Bhabha Scattering Cross Section Derivation

[eoghan]

Hi!
I'm trying to derive the cross section of the bhabha scattering:
$$\frac{d\sigma}{d\Omega}=\frac{e^4}{32\pi ^2 E^2_{cm}}\left[ \frac{1+cos^4\frac{\theta}{2}}{sin^4\frac{\theta}{2}}-\frac{2cos^4\frac{\theta}{2}}{sin^2\frac{\theta}{2}}+\frac{1+cos^2 \theta}{2}\right]$$

I'm using the "toy theory" where at each vertex of a feynman diagram I associate a factor -ig, for each internal line there corresponds a propagator 1/q^2. The formula I get is:

$$\frac{d\sigma}{d\Omega}=\frac{1}{64\pi ^2 E^2_{cm}}\left(\frac{g^2}{E^2_{cm}}\right)^2\left[ \frac{1}{sin^4\frac{\theta}{2}}-\frac{2}{sin^2\frac{\theta}{2}}+1\right]$$

Now, the incorrect angular dependence comes from the fact that in the toy theory I don't consider the spin, I guess. Looking at the correct formula I guess that the spin dependence gives a factor of
$$1+cos^2\theta$$
to the annihilation diagram and a factor of
$$1+cos^2\frac{\theta}{2}$$
to the exchange diagram.
Is it right?

Then there is the problem of the value of the coupling constant g.

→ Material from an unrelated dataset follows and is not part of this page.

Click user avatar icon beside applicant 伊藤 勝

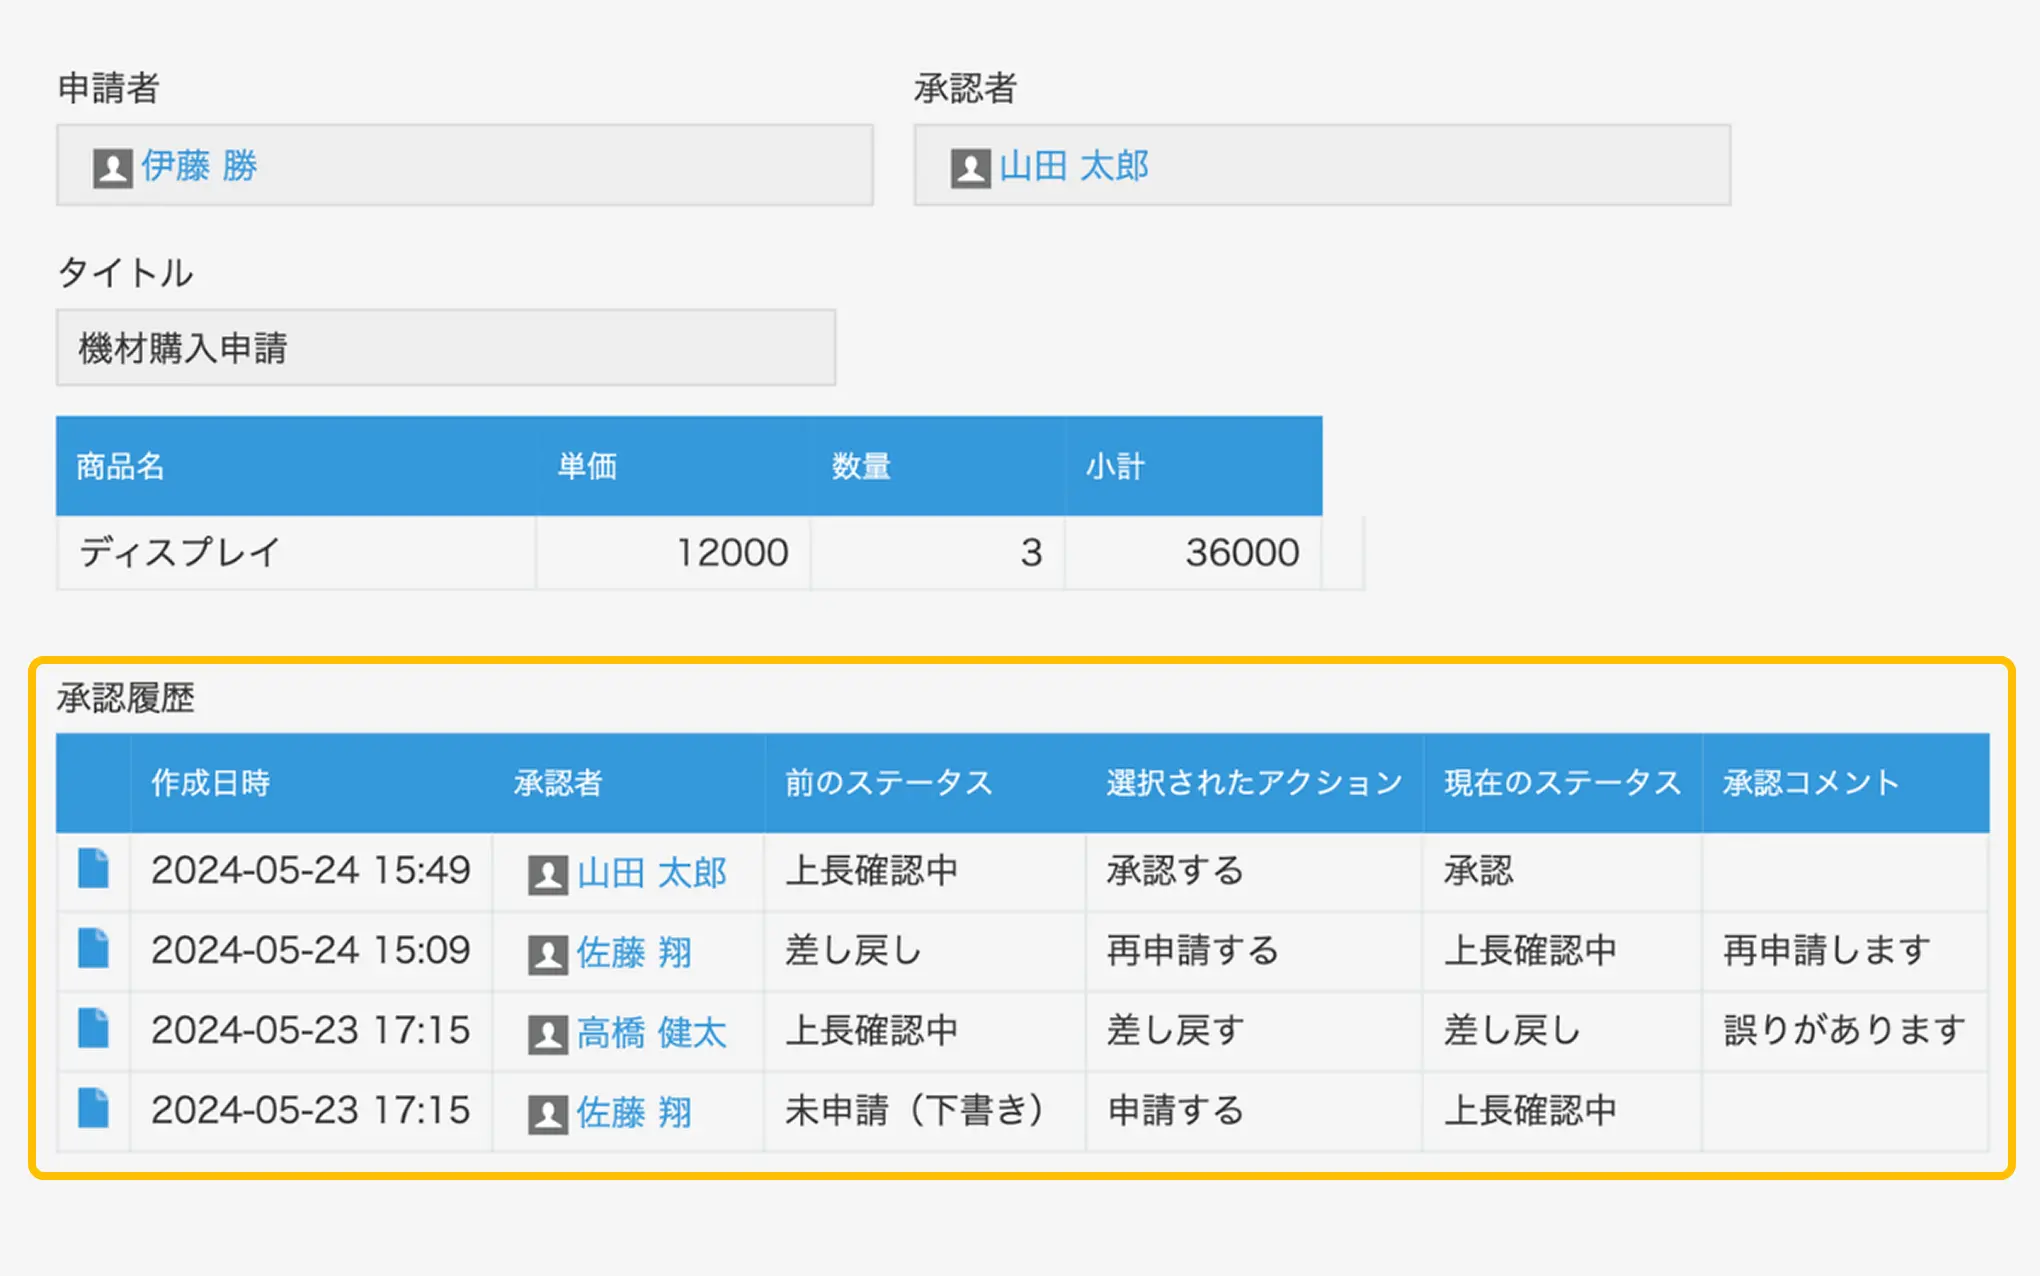click(112, 167)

The text says that it can't just be "e" because in the toy theory g has the value of a momentum, while in the real world it is dimensionless. So, what is the value of g? It should be
$$e^4E^2_{cm}$$
in order to get the right expression?

 

[Nate810]

Yes, you are correct about the spin dependence giving the factors 1+cos^2θ for the annihilation diagram and 1+cos^2θ/2 for the exchange diagram.The value of g is indeed e^4 E^2_{cm}. This is because the momentum in the toy theory has the same dimension as the energy, so we need to convert the energy to a momentum by multiplying it with the speed of light c. Thus, the coupling constant is g=e^4 E^2_{cm}/c^2.